The full spectrum of XLPDR occurs exclusively in males (Table), whereas female carriers only develop patchy skin involvement (35, 44, 45). Typically, the disorder is evident within the first 6 months of life. Many reported patients had low birth weights (35, 43, 44), although this growth delay does not persist postnatally, as most patients achieve normal overall height as adults. During early infancy, the disease is dominated by recurrent or persistent diarrhea, recurrent lung infections, feeding difficulty (at times requiring gastrostomy tube insertion) and poor growth. As such, most patients experience failure to thrive during infancy and undergo extensive diagnostic testing to try to identify an underlying cause (35, 38, 40).

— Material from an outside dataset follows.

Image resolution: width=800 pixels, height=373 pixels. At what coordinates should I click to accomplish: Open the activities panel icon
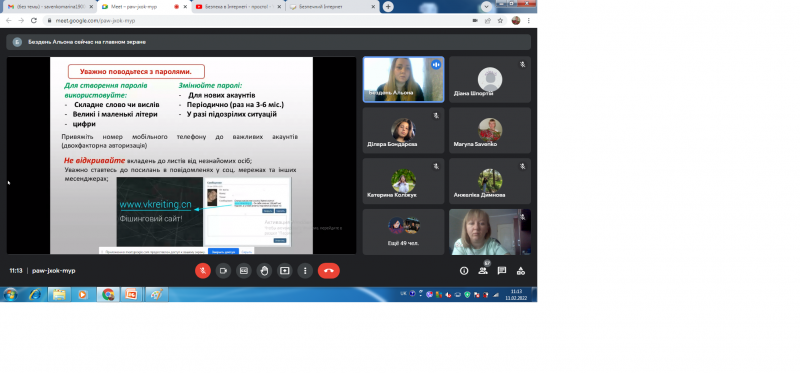click(x=520, y=271)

Sometimes, due to the history of recurrent pulmonary infections, patients are misdiagnosed as having cystic fibrosis (35, 44).
TABLE.
Organ system | Manifestations | Pathologic findings | |
---|---|---|---|
Universal | Common | ||
Skin and appendices | Males: Diffuse reticular hyperpigmentation Females: Blaschko’s line hyperpigmentation |
Hypohidrosis Poor thermoregulation Facial telangiectasias |
Melanophages in the dermis layer Amyloid deposition Basket-weave stratum corneum Hyperpigmentation of the basal layer |
Facial and Ectodermal Developmental features | Low upswept hairline Coarse, unruly hair Broad upswept eyebrows |
Toe abnormalities Digital clubbing Oral/dental anomalies |
|
Lungs | Recurrent bacterial infections Bronchiectasis |
Chronic lung disease (obstructive and restrictive features) | |
Gastrointestinal | Recurrent diarrhea (at times bloody) in infancy Colitis Jejunal inflammation |
Crypt abscesses, architectural distortion of the mucosa Increased intraepithelial apoptosis and eosinophilic inflammation Mucosal ulceration, focal epithelial regenerations and areas of early granulation tissue. |
|
Kidney | Urethral strictures Hematuria Renal abscess |
||
Ophthalmology | Keratitis Corneal dyskeratosis Blindness |
Cornea: dense accumulations of eosinophilic lamellar material between the epithelium and Bowman’s membrane with focal nodular thickenings. | |
Infectious phenotype | Recurrent bacterial pneumonia | Recurrent otitis media Recurrent sinusitis |
Cutaneous manifestations tend to develop after infancy and during in the first few years of life (38, 39, 44). Skin lesions begin to appear between 4 months and 5 years of age and are asymptomatic in nature. The lesions may start as hyperpigmented macules or patches and adopt a reticular pattern with time. Typically, they appear first in the neck, lateral surfaces of the face, axillae, dorsal surfaces of the hands, forearms, elbows, chest, and lower extremities including the knees. In addition, the lesions are less pronounced in the central part of the face and back, and spare mucous membranes (44). When biopsied, the skin demonstrates accumulation of melanophages, dermal histiocytes containing melanin granules through to represent phagocytic content. In many patients, the dermis also displays accumulation of amyloid material. Female carriers of the mutation do not develop systemic manifestations of XLPDR and only suffer from limited hyperpigmentation along Blaschko’s lines, regions of the skin with clonal X chromosome inactivation in keratinocytes. The hyperpigmented lesions are thought to represent regions of the skin where the normal allele has been silenced (45). As in males, these hyperpigmented areas appear during childhood and tend to fade away with age. Skewed X-chromosome inactivation has been reported in circulating leukocytes, possibly explaining the lack of systemic manifestations (46).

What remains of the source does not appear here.